One bash script, test.sh
, handles all our tests:
- Python unit tests
- Python style tests (
flake8
andisort
) - Cypress.io interaction tests
- Docker container build and launch
A few more dependencies are required for this to work locally:
# Install Docker: https://www.docker.com/community-edition
$ pip install -r requirements-dev.txt
$ npm install cypress --save-dev
Successful Github tags and PRs will prompt Travis to push the built image to Dockerhub. For a new version number:
$ git tag v0.0.x && git push origin --tags
There are a few notes on implementation decisions and lessons learned.
The online help can be previewed to get a better sense of the operational details.
Command line usage:
$ python app_runner.py -h
usage: app_runner.py [-h] (--demo ROWS COLS META | --files CSV [CSV ...])
[--diffs CSV [CSV ...]] [--metas CSV [CSV ...]]
[--most_variable_rows ROWS] [--html_table]
[--truncate_table N] [--port PORT]
[--p_value_re RE [RE ...]] [--log_fold_re RE [RE ...]]

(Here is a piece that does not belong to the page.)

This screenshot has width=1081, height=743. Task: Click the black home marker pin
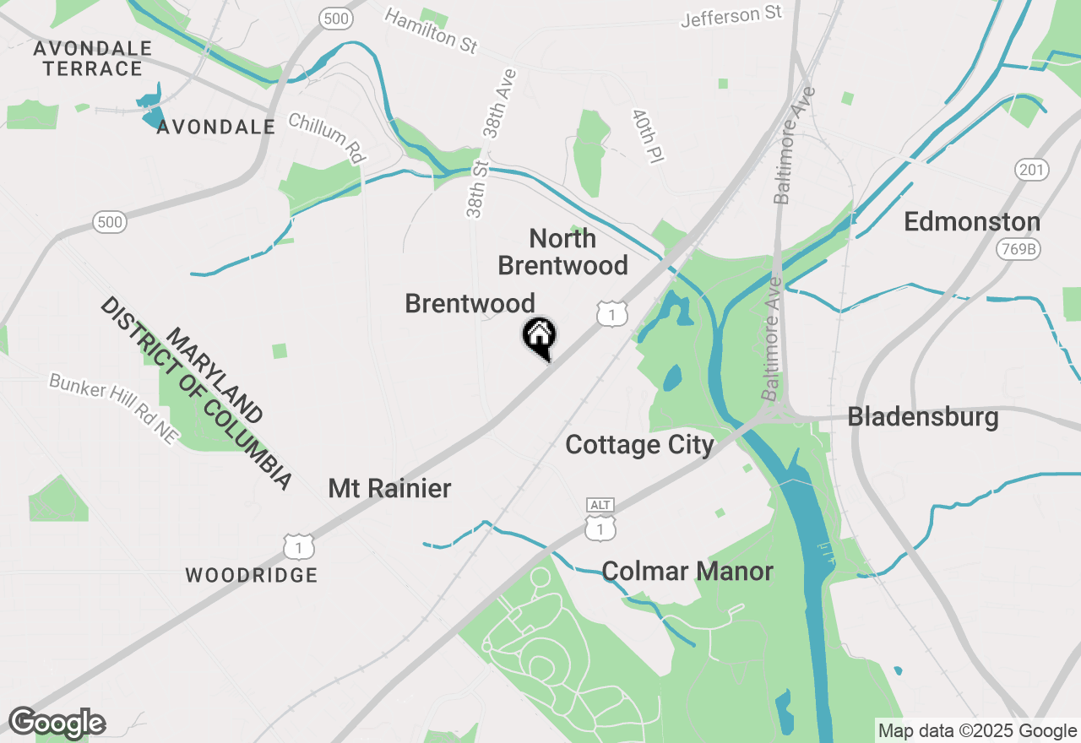(x=539, y=336)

[--profile [DIR]] [--html_error] [--debug]
[--api_prefix PREFIX]
Light-weight visualization for differential expression
optional arguments:
-h, --help show this help message and exit
--demo ROWS COLS META
Generates a random matrix with the number of rows and
columns specified. In addition, "META" determines the
number of mock metadata fields to associate with each
column.
--files CSV [CSV ...]
Read CSV or TSV files. Identifiers should be in the
first column and multiple files will be joined on
identifier. Gzip files are also handled.
--diffs CSV [CSV ...]
Read CSV or TSV files containing differential
expression data.
--metas CSV [CSV ...]
Read CSV or TSV files containing metadata: Row labels
should match column headers of the raw data.
--most_variable_rows ROWS
For the heatmap, we first sort by row variance, and
then take the number of rows specified here. Defaults
to 500.
--html_table The default is to use pre-formatted text for the
tables. HTML tables are available, but are twice as
slow.
--truncate_table N Truncate the table to the first N rows. Table
rendering is often a bottleneck. Default is not to
truncate.
--port PORT Specify a port to run the server on. Defaults to 8050.
Refinery/Developer:
These parameters will probably only be of interest to developers, and/or
they are used when the tool is embedded in Refinery.
--p_value_re RE [RE ...]
Regular expressions which column headers will be
checked against to identify p-values. Defaults to
['p.*value', 'padj', 'fdr'].
--log_fold_re RE [RE ...]
Regular expressions which column headers will be
checked against to identify fold-change values.
Defaults to ['\\blog[^a-z]'].
--profile [DIR] Saves a profile for each request in the specified
directory, "/tmp" by default. Profiles can be viewed
with snakeviz.
--html_error If there is a configuration error, instead of exiting,
start the server and display an error page.
--debug Run the server in debug mode: The server will restart
in response to any code changes, and some hidden
fields will be shown.
--api_prefix PREFIX Prefix for API URLs.